Color cameras: These cameras capture a scene in a similar way to how we see it, in different shades of colors. For each pixel of an image, there are 3 values for red, green, blue (RGB) that their combination will create a uniqe color. But the camera sensor does not read 3 values (RGB) at each pixel of the physical sensor directly.

To capture color images, a Color Filter Array (CFA) is formed, such that on each pixel either an R, G, or B filter is used. An R filter for instance, only allows the red light frequency to pass. For each pixel, the other two values will be interpolated from the neighboring pixels. This process is also known as Demosaicing. Figure 3 diplays the mechanism in which the color images are formed in the sensor.

Why are the working principle of color camera important for us? To answer that, lets understand the monochrome mechanism as well.

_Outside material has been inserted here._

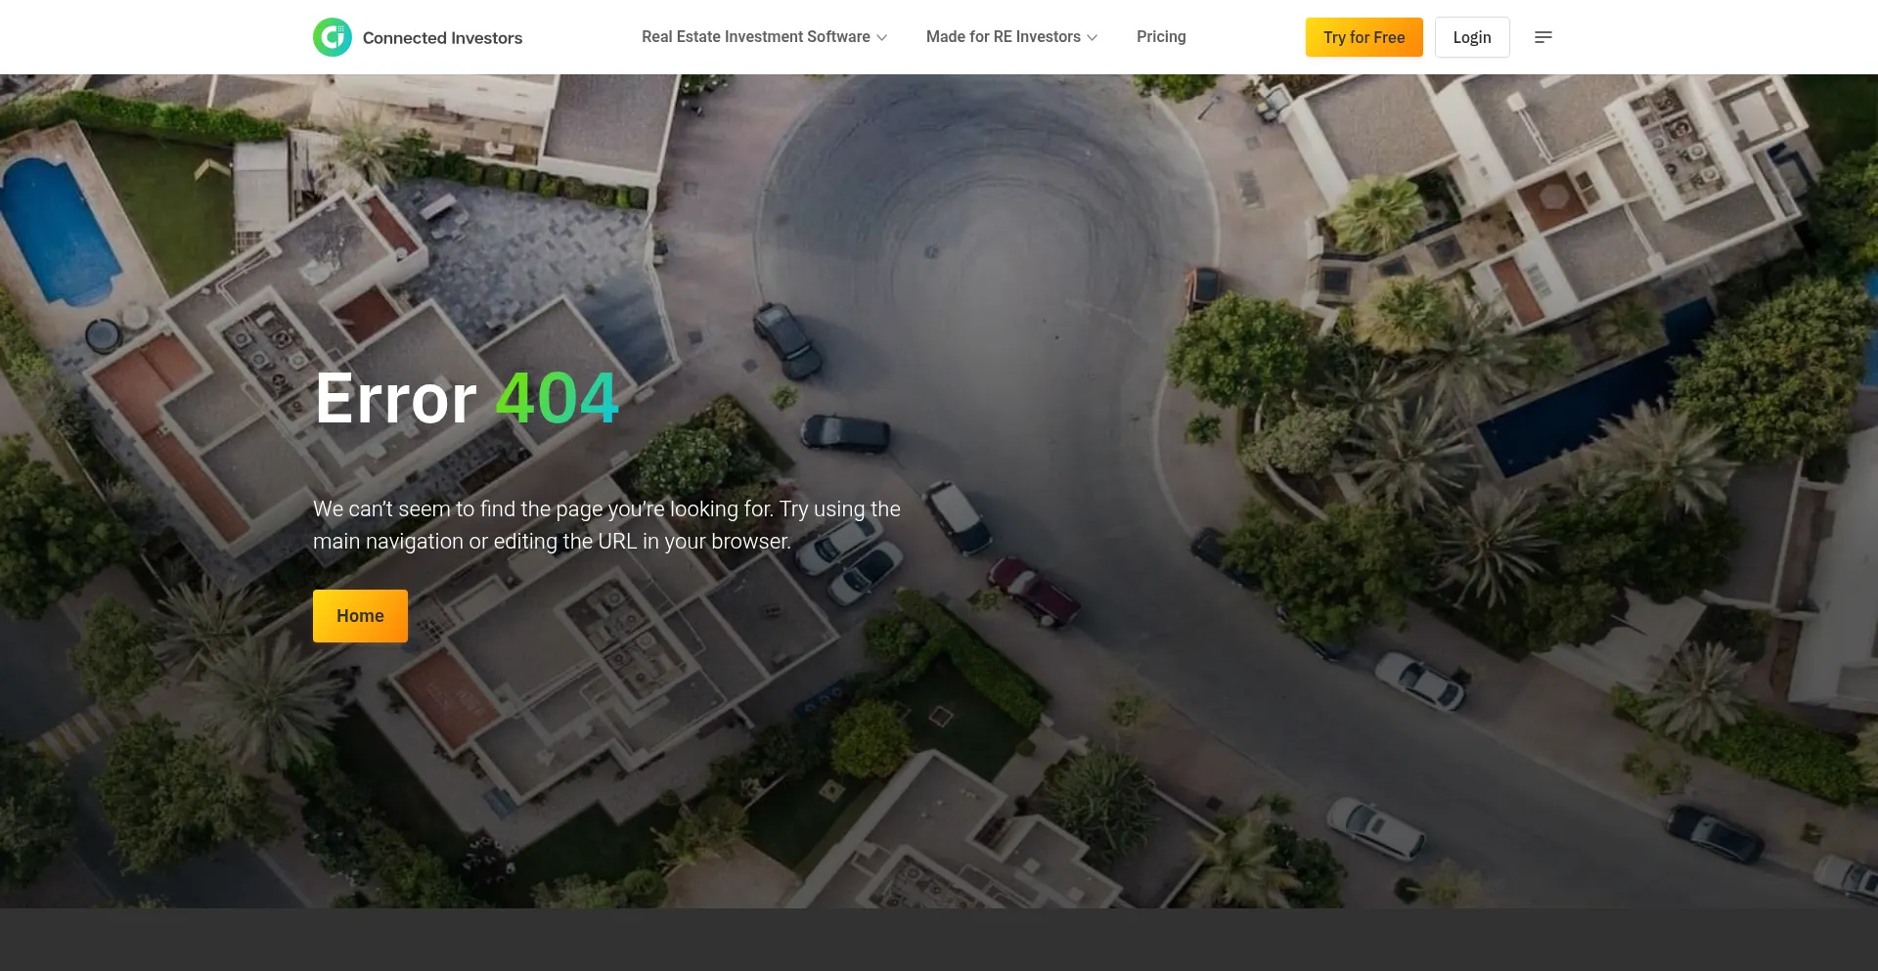Go to the Pricing page
This screenshot has width=1878, height=971.
[x=1161, y=37]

Monochrome: Unlike color cameras, monochrome cameras do not use a color filter array. All pixels on the sensor are used directly to capture light from the scene. This means that the full resolution of the sensor is used for details, no color interpolation (demosaicing) is needed, and the image is in shades of gray instead of color. The monochrome sensor is also portrayed along with a color sensor in Figure 3, for better comparison.

Now going back to the relevance of the monochrome vs. color mechanism for someone who wants to use one of these cameras for their robot's navigation:

Monochrome cameras usually give sharper detail and cleaner measurements from the same number of pixels. Another difference is that each filter of a color camera only passes a narrow band of wavelengths (related to R, G, or B). In Figure 2, we show approximate curves for the wavelength ranges covered by the R, G, and B filters (red, green, blue bell curves), and by a monochrome sensor with no filter (the gray bell curve). As you can see, a monochrome sensor covers a wider range of the spectrum compared to the combination of R, G, and B filters. In particular, it often captures more of the near-infrared range. Because of this, in a color camera, each pixel receives less light (fewer photons) because of the filters, while in a monochrome camera, more light reaches each pixel, so the image is brighter and looks better under low-light conditions.

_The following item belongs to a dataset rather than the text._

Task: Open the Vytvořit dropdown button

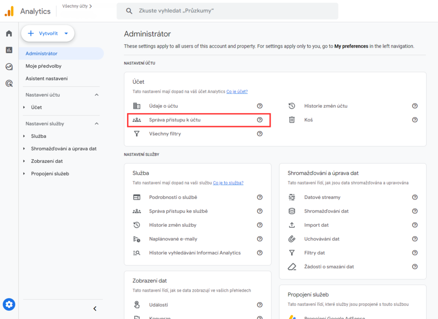Action: pos(48,34)
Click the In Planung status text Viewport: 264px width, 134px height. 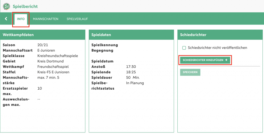tap(135, 83)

In summary, monochrome sensors give more details and perform better in darkness. Does this mean they are ideal for SLAM? It depends. If you prioritize more reliable feature tracking and pose estimation even in low-light, monochrome is the choice, while if you prefer more informative maps, colors might still be needed. Keep in mind that the modality is not the only determinig factor for choosing a sensor and we introduce more criteria later.

1
Figure 3: Monochrome vs. color sensing. Color sensors use a mosaic of R/G/B filters while monochrome does not.

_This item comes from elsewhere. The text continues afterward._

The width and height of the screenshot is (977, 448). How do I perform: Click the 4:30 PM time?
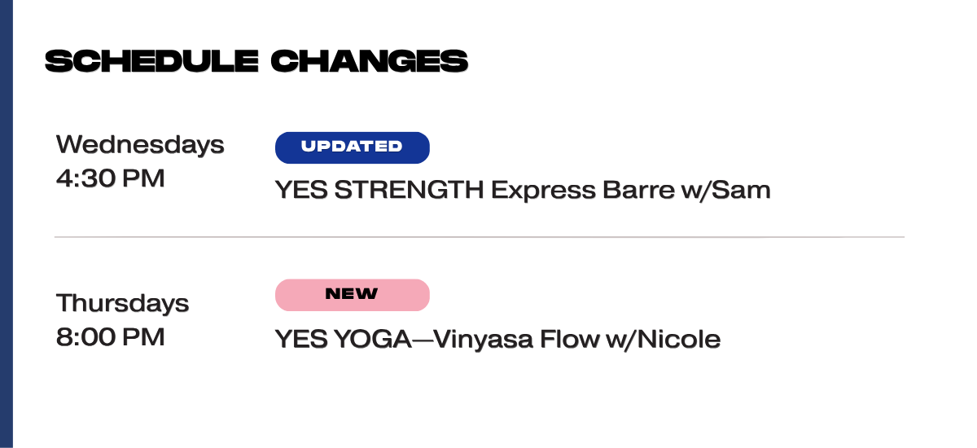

To make this discussion more concrete, Figure 4 compares images of the same scene taken with cameras sensitive to different parts of the electromagnetic spectrum.

An RGB color camera captures a nice, human-like view of the lit areas in the scene. Because it sees color, it also gives us more semantic information; for example, it can help distinguish car's body from building walls based on their colors.

A monochrome camera that is also sensitive to some near-infrared (NIR) light can show more detail in shadowed areas. Objects that look very dark in visible light might still reflect NIR light, so they become more visible. The image is still grayscale, but it can provide a strong geometric understanding of the scene (edges, shapes, textures), even when parts of it are poorly lit.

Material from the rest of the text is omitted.